Tuesday Morning 11:50am – I am walking to the bank. There is a newspaper discarded on a bench at the bus stop. I pick it up. The queue at the bank stretches nearly to the door. I take the opportunity to peruse the paper. It appears that half of Europe is in the midst of political change. The Greeks are refusing to accept austerity measures. Marine Le Pen’s far-right National Front scored its first victory in European Parliament elections in France. And over here the rise of UKIP, could be the final nail in the coffin for the Liberal Democrats, if this paper is to be believed. A scruffily dressed woman with a wheel trolley standing behind me, points at the article I am reading and says, ‘Innit it sad so many idiots voting for that UKIP.’
‘Quite,’ reply I.
‘Is that all you got to say, you can do better than that.’
Looking up at her I remark, ‘Are you aware that you are wearing a beige jumper with floral motif tracksuit bottoms?’
She looks down at her ensemble and then up at me. She says, ‘Err yes, I put them on didn’t I.’
‘Oh, you do know, okay.’
After leaving the bank I stop off at a pub, where I continue reading the newspaper whilst sipping on a pint of Fosters. At the other end of my table two men are partaking in a jovial conversation. A man with a Scottish accent, who from the look of his bulbous nose and thread veined cheeks, drinks full time. The other, a gentleman in an expensive looking linen summer suit, who sounds like he is from West Africa.
Soon after they engage me in conversation. The newspaper is laid out on the table in front of me, and the Scottish man and the other, who transpires to be a Nigerian, make comments about its various articles. It is a sort of impromptu ‘Question Time’ (broadcast on the BBC). The Nigerian, name unknown, has a quick wit, which I appreciate. On turning to the political article from earlier, he complains about the ‘ineptitude’ of British politicians compared to his home country of Nigeria. I tell him, ‘I’ve got two words for you, Boko – Haram’.
On turning to the finance pages it becomes apparent that he is something of a minerals expert, as he offers some fairly detailed analysis about the state of the Australian bauxite industry and Congolese coltan mines. The Scottish man finishes his drink and bids us farewell.
Next up is the sports section. Inevitably the conversation turns to the forthcoming World Cup. In a very sincere voice he tells me that he believes that the Super Eagles (Nigeria) will win the tournament. I laugh out loud and then exclaim, ‘Absolute nonsense, Nigeria won’t even get out of their group. Bosnia and Herzegovina will go through in second place behind Argentina.’

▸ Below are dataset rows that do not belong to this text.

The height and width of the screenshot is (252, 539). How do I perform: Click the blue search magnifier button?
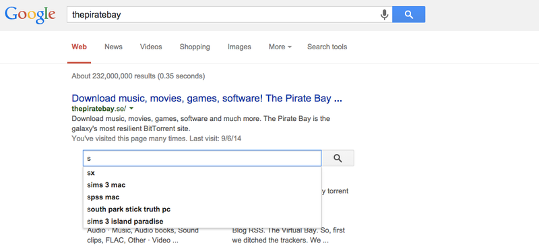408,14
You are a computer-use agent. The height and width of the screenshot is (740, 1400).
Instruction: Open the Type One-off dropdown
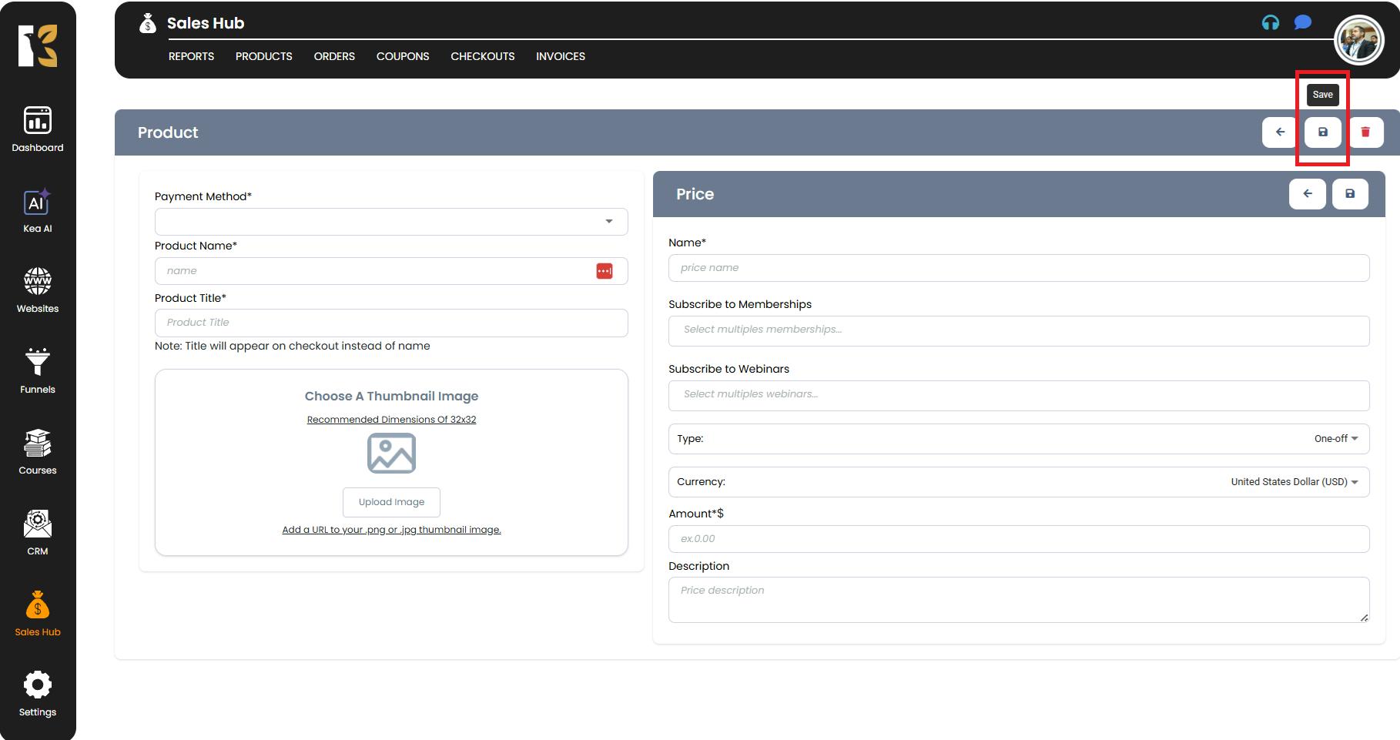(1335, 439)
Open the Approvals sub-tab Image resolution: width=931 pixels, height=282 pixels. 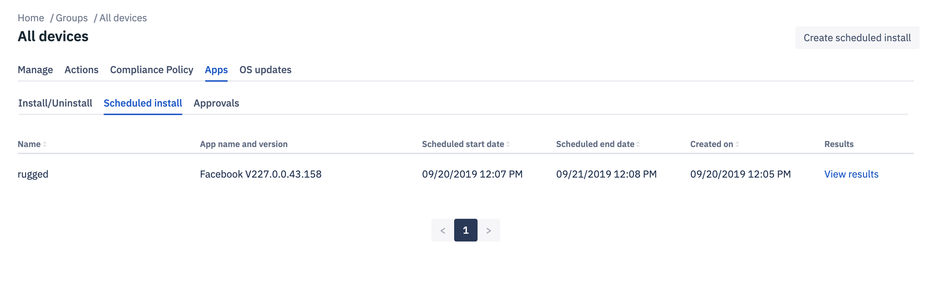[x=216, y=103]
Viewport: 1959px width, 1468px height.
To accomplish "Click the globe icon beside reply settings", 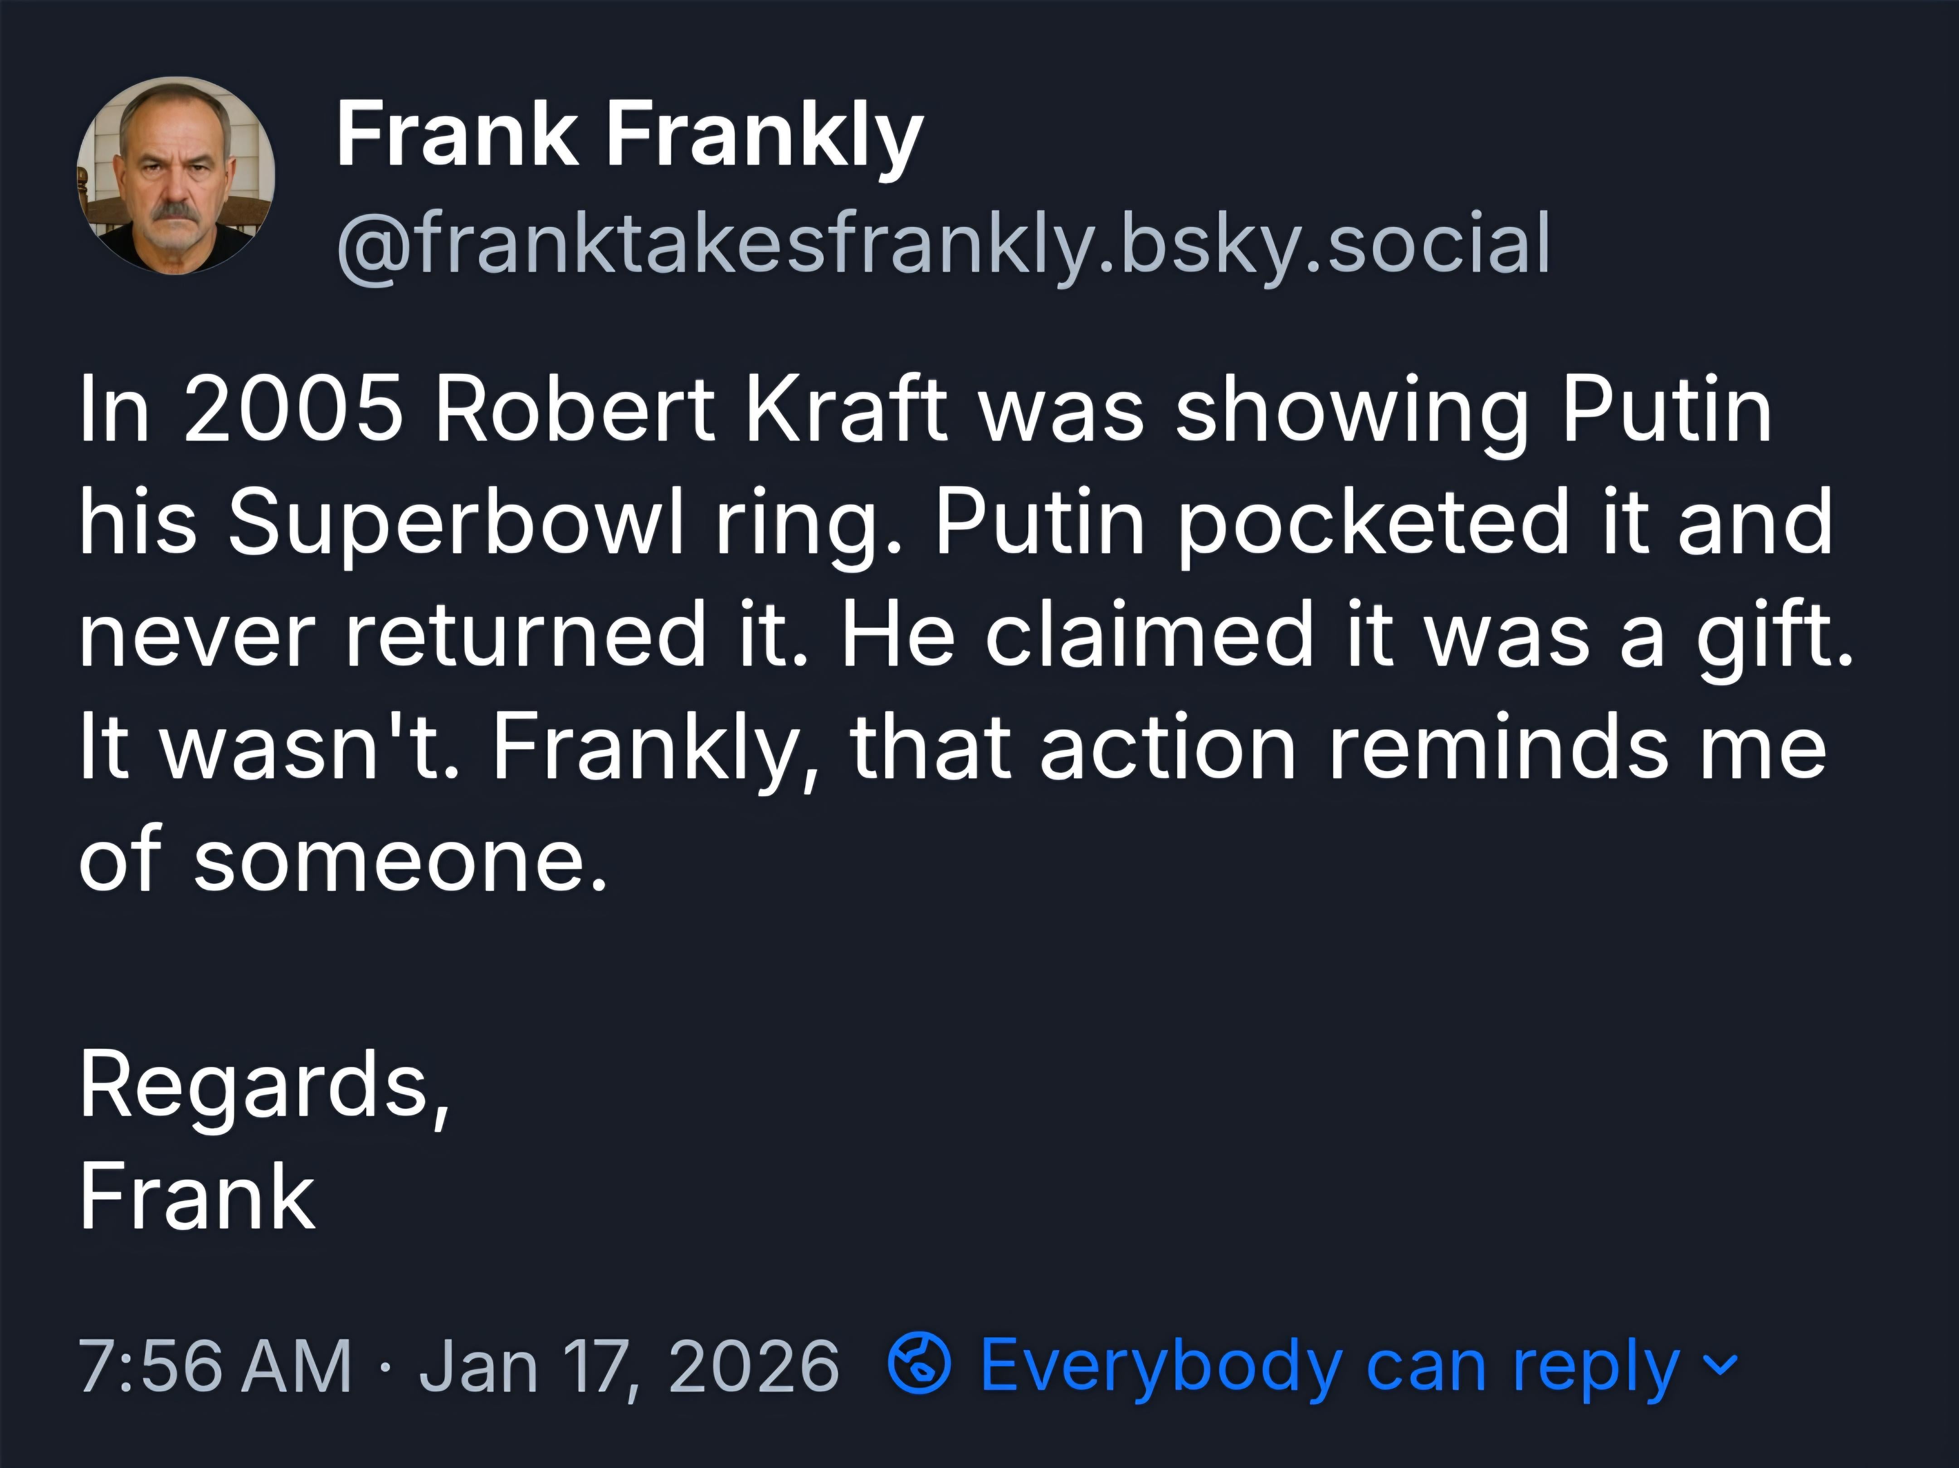I will [919, 1364].
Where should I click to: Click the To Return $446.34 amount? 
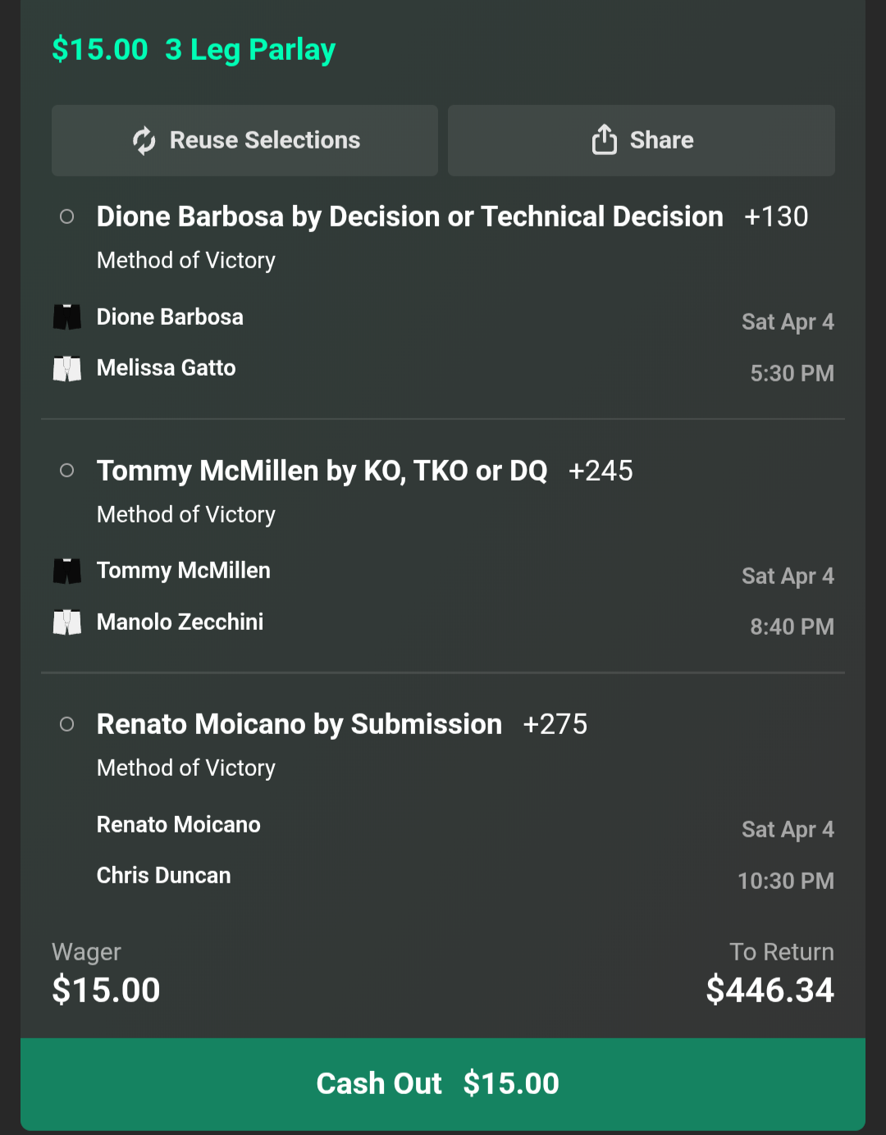tap(770, 990)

‘How can you know these things,’ responds the man in a menacing tone, encroaching into my personal space as he does so.
I reply, ‘I just do.’
He proceeds to preach to me about the qualities of the Super Eagles, in a very loud and aggressive manner, using hand gestures liberally, pacing up and down as he does so. His comments include, ‘You cannot understand these things.’ And ‘We have Mikel, Moses and Emenike.’ And ‘God is with the Super Eagles.’
Then, quite unexpectedly, he pulls up the trouser legs of his white suit to reveal green Super Eagle socks. This is concerning.
A barman walks over. He tells us a customer has complained, and we have to leave, which seems unreasonable, as I haven’t uttered so much as a word in quite sometime. I down my pint. Outside in the fresh air the man is instantly calm again. We go our separate ways.